[begin Passage to read]
This was a case involving criminal liability for the acts of a co-director, and may be of limited assistance in this case. In any event, again there seems to me an important distinction to be drawn between a director who seeks to play a role in the management of a company, but who delegates certain matters to another director or an employee; and a director who is in effect a cipher; who (like Minesh) never attended a board meeting, never sought to call a board meeting, never approved a set of accounts and took no adequate steps to obtain financial information about the company. I am satisfied that the decision in Huckerby v Elliott does not provide carte blanche for a director to wholly abdicate responsibility by delegating all matters to a co-director without conducting any proper enquiry or consideration as to whether such delegation is appropriate. As Lord Parker identified in the extract from his judgment set out above, in deciding whether to delegate matters the director must ask themselves whether they have any reason to distrust the proposed delegate or to feel that they were not carrying out their duty.

156.

Here, not only did Minesh have reasons to distrust Prakash and to feel that he was not carrying out his duty, it is clear from the e-mails sent and notes kept by Minesh in 2013 he did indeed distrust his brother and considered that his brother was not carrying out his duty at that time. Despite this, he did nothing to restore proper governance to SSL.

157.

On balance, I do not consider that Minesh’s actions (or more strictly speaking, his inactions), whilst naïve and demonstrating an abdication of the responsibilities of his office as a director were dishonest. His conduct seems to have been borne from a dislike of confrontation and an unwillingness to stand up to his brother. Nonetheless, I am satisfied that Minesh has negligently breached his fiduciary duties as a director of the company. In particular I am satisfied that in effectively delegating the entire control of the company to Prakash he:

(1)

Failed act in a way most likely to promote the success of the company for the benefit of its members as a whole (s 172 CA 2006).

(2)

Failed to exercise independent judgment (s 173 CA 2006);

(3)

Failed to act with reasonable care, skill and diligence (s 174 CA 2006); and

(4)

Took no steps to ensure that the accounts of the company gave a true and fair view of its assets.

Causation

158.

However, a breach of duty by Minesh is not, of itself, sufficient to hold him responsible for the unfair prejudice that I have found to have taken place. I must also be satisfied that that there is a causative link between his conduct and the prejudice that has been suffered. In the case of Prakash, such a causative link is plain, he was the actor directly responsible for the prejudicial acts that I have found to have taken place. The position in the case of Minesh requires more analysis. His breaches of duty were not positive acts, but were instead omissions which created the circumstances under which Prakash was able to operate unchecked.

159.

On behalf of Minesh, Ms Bayliss and Mr Kane seek to argue that Prakash was so dominant and in control of SSL, that there was effectively nothing that Minesh could have done which would have made any difference. They point to the following matters:

(1)
[end Passage to read]
» **Parts of the exercise**
1. Retype the part of the judgment passage that opens with the words containing "Failed to act" and closes with "to operate unchecked.".
2. Answer these questions from the judgment passage:
(a) Which director is described as never having attended a board meeting?
(b) According to the judge, what does Minesh's conduct seem to have been borne from?
(c) Which section of CA 2006 is cited for the failure to act with reasonable care, skill and diligence?
[begin Data]
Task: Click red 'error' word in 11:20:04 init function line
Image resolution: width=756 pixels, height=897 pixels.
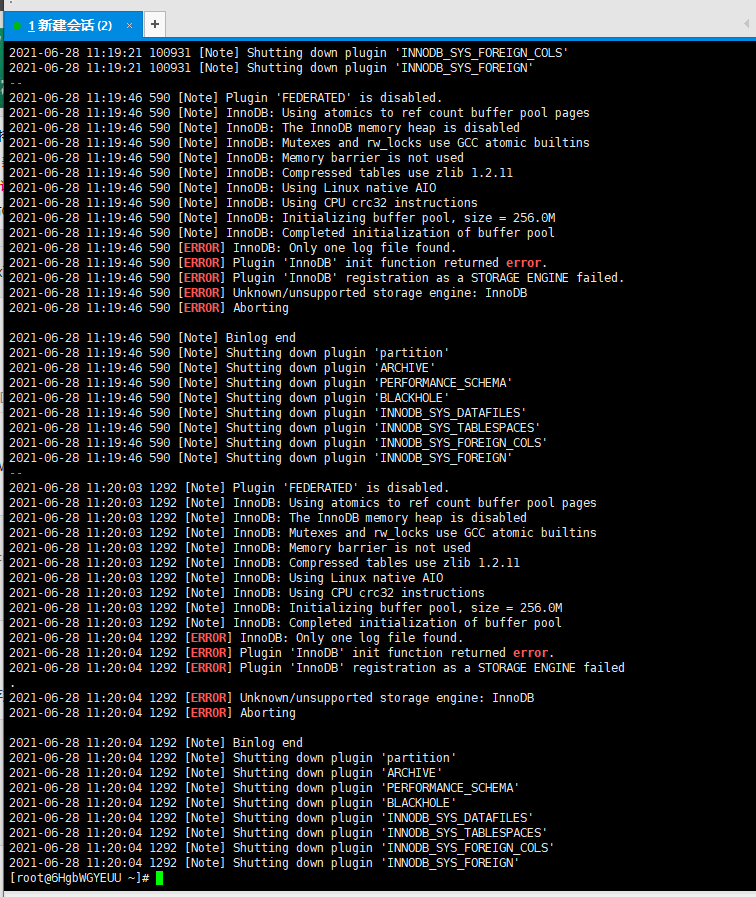Action: 530,653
[end Data]
» **Task-by-task answers**
1.
Failed to act with reasonable care, skill and diligence (s 174 CA 2006); and

(4)

Took no steps to ensure that the accounts of the company gave a true and fair view of its assets.

Causation

158.

However, a breach of duty by Minesh is not, of itself, sufficient to hold him responsible for the unfair prejudice that I have found to have taken place. I must also be satisfied that that there is a causative link between his conduct and the prejudice that has been suffered. In the case of Prakash, such a causative link is plain, he was the actor directly responsible for the prejudicial acts that I have found to have taken place. The position in the case of Minesh requires more analysis. His breaches of duty were not positive acts, but were instead omissions which created the circumstances under which Prakash was able to operate unchecked.

2.
(a) Minesh
(b) A dislike of confrontation and an unwillingness to stand up to his brother
(c) Section 174 (s 174 CA 2006)